The problem here is that orbital speed (considering a much larger primary mass) is a factor ONLY of the mass of the primary body and the distance they are apart as determined by the following equation.

$$v=\sqrt{\frac{GM}{r}}$$

Where v is orbital speed, G is the gravitational constant, M is the mass of the primary body (in this case, Earth), and r is the distance from the center of the primary mass to the center of the orbiting mass.

In order to increase the velocity of the moon, you're dealing with this equation.

This gives us the following options to accelerate the moon.

### Move the moon closer to Earth.

This will naturally cause it to speed up. This may have Consequencestm on Earth, particularly those related to tidal forces. This would require us to apply sufficient force to relocate a 73.4 yottagram (7.34*1022kg) object.

We can't do this. It's too big. Even considering asteroids that are 12 orders of magnitude less massive or more, we are struggling to figure out how we could gradually nudge them aside if we thought they were going to hit Earth.

### Make Earth Bigger

The other component to that equation that we can mess with is the Mass of the primary body--Earth. If you increase the mass of Earth, the moon will speed up. The problem is, Earth is huge. And the Law of Conservation of Mass is a pesky bugger that says we can't just get mass from nowhere. So, we're basically going to have to go cannibalize another planet for parts and them drop them (carefully, I hope) down to Earth's surface.

Again, we can't do this. The scale is far too massive.

### Brute Force

Here we get to the pinnacle of impossibilities.

Take the moon, strap gigantic rockets to it pointing in several different directions, and use them to accelerate the moon, but also force it to maintain its present orbital distance. Do this forever. This process is not used in real life even on something as tiny as a satellite, because it takes vastly too much energy. If you are going to burn energy, either use it to scoot yourself somewhere else in orbital distance...or go all out and try to hit escape velocity.

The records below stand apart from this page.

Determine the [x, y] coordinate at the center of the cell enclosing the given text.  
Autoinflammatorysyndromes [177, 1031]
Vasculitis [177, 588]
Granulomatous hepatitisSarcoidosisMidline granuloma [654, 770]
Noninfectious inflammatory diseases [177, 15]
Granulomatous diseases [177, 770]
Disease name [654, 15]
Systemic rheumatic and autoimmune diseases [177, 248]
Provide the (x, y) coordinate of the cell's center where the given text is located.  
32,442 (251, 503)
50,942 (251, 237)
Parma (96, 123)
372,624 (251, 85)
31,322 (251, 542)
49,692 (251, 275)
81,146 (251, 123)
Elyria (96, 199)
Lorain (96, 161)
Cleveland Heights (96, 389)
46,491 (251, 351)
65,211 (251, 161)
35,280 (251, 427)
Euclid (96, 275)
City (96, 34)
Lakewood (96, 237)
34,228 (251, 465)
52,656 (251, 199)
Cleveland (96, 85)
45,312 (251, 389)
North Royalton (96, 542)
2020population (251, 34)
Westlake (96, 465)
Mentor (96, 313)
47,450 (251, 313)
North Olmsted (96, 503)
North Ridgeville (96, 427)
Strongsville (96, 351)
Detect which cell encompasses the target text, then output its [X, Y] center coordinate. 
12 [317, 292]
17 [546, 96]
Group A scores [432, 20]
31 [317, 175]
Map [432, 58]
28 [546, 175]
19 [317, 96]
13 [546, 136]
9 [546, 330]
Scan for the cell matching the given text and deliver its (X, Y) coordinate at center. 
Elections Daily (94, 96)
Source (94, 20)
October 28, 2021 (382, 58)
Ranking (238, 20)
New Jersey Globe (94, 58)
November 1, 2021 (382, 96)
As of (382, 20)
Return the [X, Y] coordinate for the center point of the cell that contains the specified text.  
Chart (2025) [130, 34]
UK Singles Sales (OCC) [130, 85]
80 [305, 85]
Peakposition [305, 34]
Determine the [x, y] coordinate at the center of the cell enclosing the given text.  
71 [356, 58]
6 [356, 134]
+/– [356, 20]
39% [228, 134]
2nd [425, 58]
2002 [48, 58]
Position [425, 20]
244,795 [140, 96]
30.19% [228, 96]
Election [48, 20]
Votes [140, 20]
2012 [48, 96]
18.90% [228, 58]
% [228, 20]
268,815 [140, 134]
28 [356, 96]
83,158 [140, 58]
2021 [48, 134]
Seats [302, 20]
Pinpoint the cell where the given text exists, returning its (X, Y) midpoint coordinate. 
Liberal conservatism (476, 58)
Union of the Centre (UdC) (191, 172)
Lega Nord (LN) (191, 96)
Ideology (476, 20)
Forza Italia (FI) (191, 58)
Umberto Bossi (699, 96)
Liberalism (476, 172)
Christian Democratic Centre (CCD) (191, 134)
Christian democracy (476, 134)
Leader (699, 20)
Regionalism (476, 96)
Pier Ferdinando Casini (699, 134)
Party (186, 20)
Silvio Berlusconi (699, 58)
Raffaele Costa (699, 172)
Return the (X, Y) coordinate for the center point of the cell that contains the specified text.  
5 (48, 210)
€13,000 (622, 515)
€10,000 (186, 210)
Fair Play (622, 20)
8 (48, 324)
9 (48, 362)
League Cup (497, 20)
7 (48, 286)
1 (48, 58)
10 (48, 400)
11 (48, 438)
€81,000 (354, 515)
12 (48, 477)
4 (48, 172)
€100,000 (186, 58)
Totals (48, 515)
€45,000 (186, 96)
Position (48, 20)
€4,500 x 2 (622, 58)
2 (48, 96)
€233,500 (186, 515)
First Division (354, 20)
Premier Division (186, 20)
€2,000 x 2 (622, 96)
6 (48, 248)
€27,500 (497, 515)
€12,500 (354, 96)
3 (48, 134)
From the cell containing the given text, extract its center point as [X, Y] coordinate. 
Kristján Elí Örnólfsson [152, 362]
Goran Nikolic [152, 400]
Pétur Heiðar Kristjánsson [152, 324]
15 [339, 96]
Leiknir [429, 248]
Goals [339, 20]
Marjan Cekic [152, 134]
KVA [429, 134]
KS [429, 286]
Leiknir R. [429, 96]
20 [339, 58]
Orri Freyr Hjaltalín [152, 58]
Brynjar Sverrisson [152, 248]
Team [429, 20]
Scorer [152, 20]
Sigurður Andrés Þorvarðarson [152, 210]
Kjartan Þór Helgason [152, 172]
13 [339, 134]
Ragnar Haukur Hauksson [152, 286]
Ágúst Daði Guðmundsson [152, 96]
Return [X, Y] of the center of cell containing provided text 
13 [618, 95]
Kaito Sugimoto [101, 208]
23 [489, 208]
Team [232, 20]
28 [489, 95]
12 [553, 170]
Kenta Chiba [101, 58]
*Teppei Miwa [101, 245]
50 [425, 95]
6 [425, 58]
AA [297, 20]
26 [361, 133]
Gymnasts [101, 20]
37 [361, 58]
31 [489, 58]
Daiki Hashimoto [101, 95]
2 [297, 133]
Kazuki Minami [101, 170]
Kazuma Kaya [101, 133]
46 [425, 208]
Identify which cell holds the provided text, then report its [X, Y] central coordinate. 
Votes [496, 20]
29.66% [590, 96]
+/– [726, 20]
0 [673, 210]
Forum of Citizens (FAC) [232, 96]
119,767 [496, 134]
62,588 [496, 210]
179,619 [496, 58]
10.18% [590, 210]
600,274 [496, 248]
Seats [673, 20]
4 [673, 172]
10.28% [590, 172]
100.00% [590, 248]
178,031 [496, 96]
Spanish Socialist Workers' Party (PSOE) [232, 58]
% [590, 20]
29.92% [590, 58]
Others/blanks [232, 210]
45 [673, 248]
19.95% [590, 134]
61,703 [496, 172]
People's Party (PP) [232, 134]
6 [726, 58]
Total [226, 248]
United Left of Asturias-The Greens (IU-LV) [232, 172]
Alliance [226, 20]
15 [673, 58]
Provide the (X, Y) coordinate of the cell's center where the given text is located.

Naturally, you're dealing with the aforementioned 73.4 yottagram object. Only now you have to apply absurd Forces to it from multiple directions at once!

Again, not possible.

First, you can't keep the same orbit and change the speed. Try playing Kerbal Space Program if you want to learn about orbital mechanics (or do the math, but KSP is more fun).

As far as changing the orbit of the moon..

With more or less current technology, you could set up self sustaining factories on the moon, These would mine moon rocks, refine some iron from them, and launch them into space using magnetic launchers. You'd need colonies that were producing their own food and other materials, at both Lunar poles. Again, not impossible with current technology - there is ice at the lunar poles to work with.

So..

The moon orbits at 1km/sec. If we mine and fire 1% of the mass of the moon at 100 km/sec (in the opposite direction to travel), that should double the orbital velocity. That means 7x10^20kg of material, so assuming you have 1000 launchers, each launching 100kg every 10 seconds - so 10,000kg/sec - that would take 7x10^15 seconds, or about 2x10^8 years. So, just leave your operation running for 200 million years, and you are there.